List every line in the listing that contains the string "middle", matching case exactly.

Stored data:
============

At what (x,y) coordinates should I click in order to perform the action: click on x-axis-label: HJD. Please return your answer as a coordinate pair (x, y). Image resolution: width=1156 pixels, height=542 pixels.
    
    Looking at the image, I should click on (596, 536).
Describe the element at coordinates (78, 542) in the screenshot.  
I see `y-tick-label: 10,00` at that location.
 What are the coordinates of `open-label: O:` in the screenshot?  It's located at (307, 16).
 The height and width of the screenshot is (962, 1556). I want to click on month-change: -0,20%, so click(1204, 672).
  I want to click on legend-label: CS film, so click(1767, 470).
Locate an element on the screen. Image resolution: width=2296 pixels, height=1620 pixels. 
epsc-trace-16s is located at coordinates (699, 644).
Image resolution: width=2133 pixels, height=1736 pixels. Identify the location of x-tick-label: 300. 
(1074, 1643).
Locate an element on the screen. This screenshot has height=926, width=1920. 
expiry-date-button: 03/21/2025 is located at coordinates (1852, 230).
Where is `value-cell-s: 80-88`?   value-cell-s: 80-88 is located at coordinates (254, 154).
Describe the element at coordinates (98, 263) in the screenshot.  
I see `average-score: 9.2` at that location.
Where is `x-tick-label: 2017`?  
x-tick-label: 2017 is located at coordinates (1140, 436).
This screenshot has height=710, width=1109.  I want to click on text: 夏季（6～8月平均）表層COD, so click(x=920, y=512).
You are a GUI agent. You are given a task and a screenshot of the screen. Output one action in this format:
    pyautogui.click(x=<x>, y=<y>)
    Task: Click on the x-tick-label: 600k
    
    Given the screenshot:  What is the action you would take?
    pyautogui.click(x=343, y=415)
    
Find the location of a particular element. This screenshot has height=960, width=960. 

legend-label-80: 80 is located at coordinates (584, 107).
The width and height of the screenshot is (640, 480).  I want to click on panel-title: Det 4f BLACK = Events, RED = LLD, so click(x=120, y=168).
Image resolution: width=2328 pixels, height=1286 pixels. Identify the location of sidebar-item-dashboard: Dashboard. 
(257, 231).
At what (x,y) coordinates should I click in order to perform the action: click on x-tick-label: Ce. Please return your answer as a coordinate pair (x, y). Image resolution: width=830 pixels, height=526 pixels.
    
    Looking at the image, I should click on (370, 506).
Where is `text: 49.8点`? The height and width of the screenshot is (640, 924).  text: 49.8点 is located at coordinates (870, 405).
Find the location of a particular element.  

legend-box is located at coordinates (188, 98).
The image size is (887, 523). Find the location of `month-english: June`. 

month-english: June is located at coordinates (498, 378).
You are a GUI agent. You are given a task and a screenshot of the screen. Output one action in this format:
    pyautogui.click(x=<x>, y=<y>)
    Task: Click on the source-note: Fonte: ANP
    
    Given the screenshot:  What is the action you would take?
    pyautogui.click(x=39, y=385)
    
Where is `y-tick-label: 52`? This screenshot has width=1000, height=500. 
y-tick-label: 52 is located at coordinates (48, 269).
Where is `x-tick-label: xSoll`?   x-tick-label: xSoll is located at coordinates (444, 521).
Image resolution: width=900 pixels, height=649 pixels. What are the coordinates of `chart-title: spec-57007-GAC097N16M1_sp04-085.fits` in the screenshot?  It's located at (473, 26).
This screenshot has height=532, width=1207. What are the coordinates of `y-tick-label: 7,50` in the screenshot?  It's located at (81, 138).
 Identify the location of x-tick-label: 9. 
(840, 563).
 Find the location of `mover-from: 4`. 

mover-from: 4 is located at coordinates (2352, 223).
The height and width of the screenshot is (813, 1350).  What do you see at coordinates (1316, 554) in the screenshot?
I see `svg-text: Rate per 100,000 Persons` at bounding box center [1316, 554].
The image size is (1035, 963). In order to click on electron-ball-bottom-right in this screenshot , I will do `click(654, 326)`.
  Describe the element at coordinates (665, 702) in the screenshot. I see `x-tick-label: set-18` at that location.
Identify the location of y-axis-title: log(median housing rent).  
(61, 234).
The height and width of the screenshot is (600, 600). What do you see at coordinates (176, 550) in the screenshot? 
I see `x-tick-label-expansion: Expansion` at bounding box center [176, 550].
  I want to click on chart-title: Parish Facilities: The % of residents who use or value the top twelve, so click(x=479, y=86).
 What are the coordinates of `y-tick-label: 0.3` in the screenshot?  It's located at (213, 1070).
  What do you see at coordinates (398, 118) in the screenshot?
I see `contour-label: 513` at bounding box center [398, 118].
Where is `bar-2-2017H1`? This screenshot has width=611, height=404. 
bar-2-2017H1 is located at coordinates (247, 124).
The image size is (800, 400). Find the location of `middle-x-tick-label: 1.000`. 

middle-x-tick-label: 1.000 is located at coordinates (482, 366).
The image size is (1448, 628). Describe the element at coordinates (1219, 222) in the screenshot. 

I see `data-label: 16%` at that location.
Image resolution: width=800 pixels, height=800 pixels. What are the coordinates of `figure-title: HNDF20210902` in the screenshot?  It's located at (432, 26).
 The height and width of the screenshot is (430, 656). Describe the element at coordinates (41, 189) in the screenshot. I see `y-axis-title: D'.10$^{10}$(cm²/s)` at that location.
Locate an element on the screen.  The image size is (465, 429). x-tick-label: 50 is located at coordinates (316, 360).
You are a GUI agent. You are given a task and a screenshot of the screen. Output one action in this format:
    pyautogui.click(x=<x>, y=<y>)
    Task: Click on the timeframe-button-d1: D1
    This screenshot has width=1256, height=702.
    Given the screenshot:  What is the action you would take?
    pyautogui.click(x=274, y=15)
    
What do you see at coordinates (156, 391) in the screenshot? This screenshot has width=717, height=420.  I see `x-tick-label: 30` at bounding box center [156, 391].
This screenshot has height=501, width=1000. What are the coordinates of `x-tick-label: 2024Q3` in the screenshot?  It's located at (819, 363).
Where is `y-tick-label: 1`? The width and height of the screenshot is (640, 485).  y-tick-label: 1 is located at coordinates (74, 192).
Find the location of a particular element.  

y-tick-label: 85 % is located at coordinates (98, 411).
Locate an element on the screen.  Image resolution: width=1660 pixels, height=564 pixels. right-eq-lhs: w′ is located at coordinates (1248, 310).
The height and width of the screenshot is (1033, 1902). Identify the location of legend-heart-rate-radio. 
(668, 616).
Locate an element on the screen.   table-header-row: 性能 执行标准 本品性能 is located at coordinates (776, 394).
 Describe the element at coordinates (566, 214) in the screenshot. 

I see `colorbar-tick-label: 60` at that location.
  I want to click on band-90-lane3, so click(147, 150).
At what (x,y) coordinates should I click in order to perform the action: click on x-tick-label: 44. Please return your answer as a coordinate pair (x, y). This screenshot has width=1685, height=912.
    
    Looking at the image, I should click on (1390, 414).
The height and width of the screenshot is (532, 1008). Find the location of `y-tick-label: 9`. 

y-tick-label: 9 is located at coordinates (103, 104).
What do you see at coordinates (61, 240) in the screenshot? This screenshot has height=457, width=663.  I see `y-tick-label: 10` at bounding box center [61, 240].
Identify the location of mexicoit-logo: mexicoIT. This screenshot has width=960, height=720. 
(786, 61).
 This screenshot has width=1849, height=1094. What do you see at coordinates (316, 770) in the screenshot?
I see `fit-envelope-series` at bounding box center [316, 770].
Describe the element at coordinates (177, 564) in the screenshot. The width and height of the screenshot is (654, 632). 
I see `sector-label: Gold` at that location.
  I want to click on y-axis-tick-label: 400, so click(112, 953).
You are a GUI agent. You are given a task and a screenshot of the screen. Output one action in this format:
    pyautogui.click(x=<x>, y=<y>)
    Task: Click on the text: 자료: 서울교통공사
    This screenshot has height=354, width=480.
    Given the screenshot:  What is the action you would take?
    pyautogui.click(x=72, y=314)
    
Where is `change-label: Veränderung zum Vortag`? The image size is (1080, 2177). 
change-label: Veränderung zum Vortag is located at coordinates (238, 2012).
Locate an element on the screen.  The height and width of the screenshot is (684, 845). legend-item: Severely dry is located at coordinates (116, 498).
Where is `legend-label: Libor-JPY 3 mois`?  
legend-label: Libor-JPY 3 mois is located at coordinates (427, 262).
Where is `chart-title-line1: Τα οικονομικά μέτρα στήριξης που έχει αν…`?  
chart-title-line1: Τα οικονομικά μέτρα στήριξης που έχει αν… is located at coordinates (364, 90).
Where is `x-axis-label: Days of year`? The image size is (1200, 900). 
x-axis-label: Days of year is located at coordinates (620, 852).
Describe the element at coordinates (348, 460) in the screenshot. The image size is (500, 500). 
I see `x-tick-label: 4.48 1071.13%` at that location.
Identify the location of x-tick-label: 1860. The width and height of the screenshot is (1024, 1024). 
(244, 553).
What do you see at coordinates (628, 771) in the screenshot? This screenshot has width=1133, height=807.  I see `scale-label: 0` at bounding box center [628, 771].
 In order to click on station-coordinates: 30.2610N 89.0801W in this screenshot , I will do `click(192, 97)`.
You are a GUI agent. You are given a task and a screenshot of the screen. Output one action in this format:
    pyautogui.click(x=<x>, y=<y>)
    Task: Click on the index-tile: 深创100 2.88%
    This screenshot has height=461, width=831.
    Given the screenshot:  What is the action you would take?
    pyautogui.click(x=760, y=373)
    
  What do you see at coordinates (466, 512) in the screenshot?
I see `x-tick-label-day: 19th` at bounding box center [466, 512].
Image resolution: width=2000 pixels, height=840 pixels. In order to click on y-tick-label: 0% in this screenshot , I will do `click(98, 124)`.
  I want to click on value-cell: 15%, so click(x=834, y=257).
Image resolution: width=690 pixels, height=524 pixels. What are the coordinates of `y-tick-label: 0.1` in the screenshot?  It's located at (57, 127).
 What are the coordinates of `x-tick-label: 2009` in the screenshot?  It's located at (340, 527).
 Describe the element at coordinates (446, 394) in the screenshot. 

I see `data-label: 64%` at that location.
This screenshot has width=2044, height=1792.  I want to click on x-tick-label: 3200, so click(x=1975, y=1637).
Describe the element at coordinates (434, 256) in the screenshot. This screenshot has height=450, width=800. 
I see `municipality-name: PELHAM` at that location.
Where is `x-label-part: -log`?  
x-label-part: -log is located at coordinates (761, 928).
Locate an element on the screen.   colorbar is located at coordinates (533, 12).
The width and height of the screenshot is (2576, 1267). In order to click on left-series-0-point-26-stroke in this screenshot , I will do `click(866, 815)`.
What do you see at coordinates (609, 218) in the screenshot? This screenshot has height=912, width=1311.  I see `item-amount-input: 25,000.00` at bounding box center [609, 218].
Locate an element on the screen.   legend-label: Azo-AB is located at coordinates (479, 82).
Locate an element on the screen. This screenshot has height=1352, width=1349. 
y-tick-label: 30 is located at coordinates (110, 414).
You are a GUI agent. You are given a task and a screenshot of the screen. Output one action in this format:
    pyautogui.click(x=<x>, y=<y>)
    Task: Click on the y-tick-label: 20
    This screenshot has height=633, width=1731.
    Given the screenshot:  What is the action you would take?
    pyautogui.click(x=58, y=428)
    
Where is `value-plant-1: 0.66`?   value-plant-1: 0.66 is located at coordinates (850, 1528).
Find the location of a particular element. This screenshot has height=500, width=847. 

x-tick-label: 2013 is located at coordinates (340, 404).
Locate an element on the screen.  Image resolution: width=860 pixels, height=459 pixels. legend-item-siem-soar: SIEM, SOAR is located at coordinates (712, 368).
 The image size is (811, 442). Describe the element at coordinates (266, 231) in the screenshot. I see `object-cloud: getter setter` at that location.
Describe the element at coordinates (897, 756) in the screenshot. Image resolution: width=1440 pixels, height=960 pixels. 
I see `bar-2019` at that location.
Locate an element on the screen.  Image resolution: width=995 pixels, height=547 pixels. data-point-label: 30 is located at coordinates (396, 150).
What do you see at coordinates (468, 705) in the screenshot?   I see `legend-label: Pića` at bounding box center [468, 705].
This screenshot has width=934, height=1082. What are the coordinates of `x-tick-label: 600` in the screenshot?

============

#### [SOLUTION FOR THIS PROBLEM]
The image size is (800, 400). Find the location of `middle-x-tick-label: 1.000`. 
middle-x-tick-label: 1.000 is located at coordinates (482, 366).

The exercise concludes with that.